Neutrophils are important effector cells of the innate immune system and are produced in large numbers in the bone marrow (BM) through stepwise differentiation of myeloid progenitors, featuring distinct morphological changes and stage-specific expression pattern of surface receptors (1). Upon entering into circulation, they patrol blood vessels and tissues for microbial and sterile challenges. Our earlier work confirmed that neutrophils play a central role in the initiation and perpetuation of aberrant immune responses and organ damage and that modulation of their numbers and functions leads to significant improvement in the pathogenesis of inflammatory arthritis and other forms of acute inflammation. Neutrophil populations are, however, not homogeneous. Many studies, including our own, described the presence of functionally distinct immature neutrophils into circulation during inflammation (2). The cell-intrinsic molecular regulators orchestrating the neutrophil adaptations in phenotype and function remain largely unexplored.
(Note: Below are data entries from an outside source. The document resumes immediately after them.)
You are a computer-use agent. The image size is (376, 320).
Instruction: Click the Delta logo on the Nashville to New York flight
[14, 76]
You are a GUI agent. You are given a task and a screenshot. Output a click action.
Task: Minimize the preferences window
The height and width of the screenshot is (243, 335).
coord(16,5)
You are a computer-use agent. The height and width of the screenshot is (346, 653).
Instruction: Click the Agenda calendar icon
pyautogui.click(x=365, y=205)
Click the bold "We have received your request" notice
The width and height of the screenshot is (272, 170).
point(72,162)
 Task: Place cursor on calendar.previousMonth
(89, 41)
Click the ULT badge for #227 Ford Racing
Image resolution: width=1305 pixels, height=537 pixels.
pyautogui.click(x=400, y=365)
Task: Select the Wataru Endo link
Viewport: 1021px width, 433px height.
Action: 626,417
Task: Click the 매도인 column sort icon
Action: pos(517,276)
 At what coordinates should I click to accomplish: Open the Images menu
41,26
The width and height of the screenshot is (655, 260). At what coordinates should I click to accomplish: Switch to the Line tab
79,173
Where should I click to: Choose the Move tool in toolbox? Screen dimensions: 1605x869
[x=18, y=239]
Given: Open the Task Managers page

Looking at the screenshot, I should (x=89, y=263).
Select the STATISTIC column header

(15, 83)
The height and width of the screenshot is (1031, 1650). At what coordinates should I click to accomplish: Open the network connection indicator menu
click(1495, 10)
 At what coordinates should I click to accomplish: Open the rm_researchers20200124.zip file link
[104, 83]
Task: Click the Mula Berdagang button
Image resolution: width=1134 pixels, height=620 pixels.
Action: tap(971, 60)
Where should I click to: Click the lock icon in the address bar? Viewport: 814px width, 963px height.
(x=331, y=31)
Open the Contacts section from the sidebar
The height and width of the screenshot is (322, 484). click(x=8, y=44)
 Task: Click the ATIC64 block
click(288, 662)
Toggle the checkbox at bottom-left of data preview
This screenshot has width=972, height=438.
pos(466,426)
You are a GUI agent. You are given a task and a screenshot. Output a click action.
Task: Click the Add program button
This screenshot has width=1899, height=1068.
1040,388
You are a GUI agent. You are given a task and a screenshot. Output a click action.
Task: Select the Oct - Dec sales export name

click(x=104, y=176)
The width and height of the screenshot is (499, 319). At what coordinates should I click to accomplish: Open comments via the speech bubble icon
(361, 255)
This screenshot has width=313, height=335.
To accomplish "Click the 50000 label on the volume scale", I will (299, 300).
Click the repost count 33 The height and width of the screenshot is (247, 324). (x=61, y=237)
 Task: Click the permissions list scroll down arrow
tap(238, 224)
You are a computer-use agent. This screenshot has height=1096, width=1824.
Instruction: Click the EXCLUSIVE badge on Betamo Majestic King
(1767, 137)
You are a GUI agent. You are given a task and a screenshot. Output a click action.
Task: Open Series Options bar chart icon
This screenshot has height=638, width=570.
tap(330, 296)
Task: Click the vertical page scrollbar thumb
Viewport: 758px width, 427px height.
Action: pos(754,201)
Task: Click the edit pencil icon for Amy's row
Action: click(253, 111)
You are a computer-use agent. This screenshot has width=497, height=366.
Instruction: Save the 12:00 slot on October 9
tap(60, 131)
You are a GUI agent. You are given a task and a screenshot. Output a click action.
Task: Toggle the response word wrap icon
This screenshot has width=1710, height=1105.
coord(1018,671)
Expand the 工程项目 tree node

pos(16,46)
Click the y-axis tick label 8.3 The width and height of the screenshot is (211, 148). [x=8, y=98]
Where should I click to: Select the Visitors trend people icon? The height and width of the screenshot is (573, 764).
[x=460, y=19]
Our recent seminal work revealed transcriptional circuits that control neutrophil function and identified novel putative regulators. We showed active chromatin remodelling at two transition stages: bone marrow-to-blood and blood-to-tissue. Analysis of differentially accessible regions revealed distinct sets of putative transcription factors associated with control of neutrophil development and inflammatory responses. We have validated their function in newly generated mouse models with neutrophil-specific knockouts (3). The goal of this project is to generate the regulatory blueprint of neutrophil states in a signal-driven microenvironment based on the already identified and functionally validated novel neutrophil regulators. This will be done by using a combination of advanced genomic, epigenomic, immunological techniques, including cutting edge single cell technologies. The mechanistic multi-scale computational models will be used to provide a knowledge constrained framework for quantitative analysis and interpretation of resulting experimental data (4). The new mouse models will be generated and used during the DPhil project to validate the role of the identified key regulators in various neutrophil-driven inflammatory conditions in vivo. The outcome of this study is expected to progress fundamental biology of neutrophils, increase our understanding of neutrophil activated subsets in disease and aid the development of new targets for therapeutic interventions in inflammatory disorders (5).
TRAINING OPPORTUNITIES:
The Kennedy Institute is a world-renowned research centre and is housed in a brand new state-of-the-art research facility. Training will be provided in techniques in a wide range of functional genomics approaches (RNA-Seq, ATAC-Seq, ChIP-Seq), immunological (cell isolation, tissue culture, FACS), and imaging (immunofluorescence on tissue sections) approaches, as well as cutting edge single cell platforms (10x, CyTOF) and computational pipelines. Recently developed novel in vivo models of inflammatory diseases will be extensively used and new models will be generated. A core curriculum of lectures will be taken in the first term to provide a solid foundation in a broad range of subjects including musculoskeletal biology, inflammation, epigenetics, translational immunology and data analysis. Students will attend weekly seminars within the department and those relevant in the wider University. Students will be expected to present data regularly to the department, the Genomics of Inflammation group and to attend external conferences to present their research globally. Students will also have the opportunity to work closely with members of the Rheumatoid Arthritis Pathogenesis Centre of Excellence (Glasgow/Birmingham/Newcastle/Oxford) as well as Novonordisk Immunometabolism consortium (Oxford/Karolinska Institute/University of Copenhagen).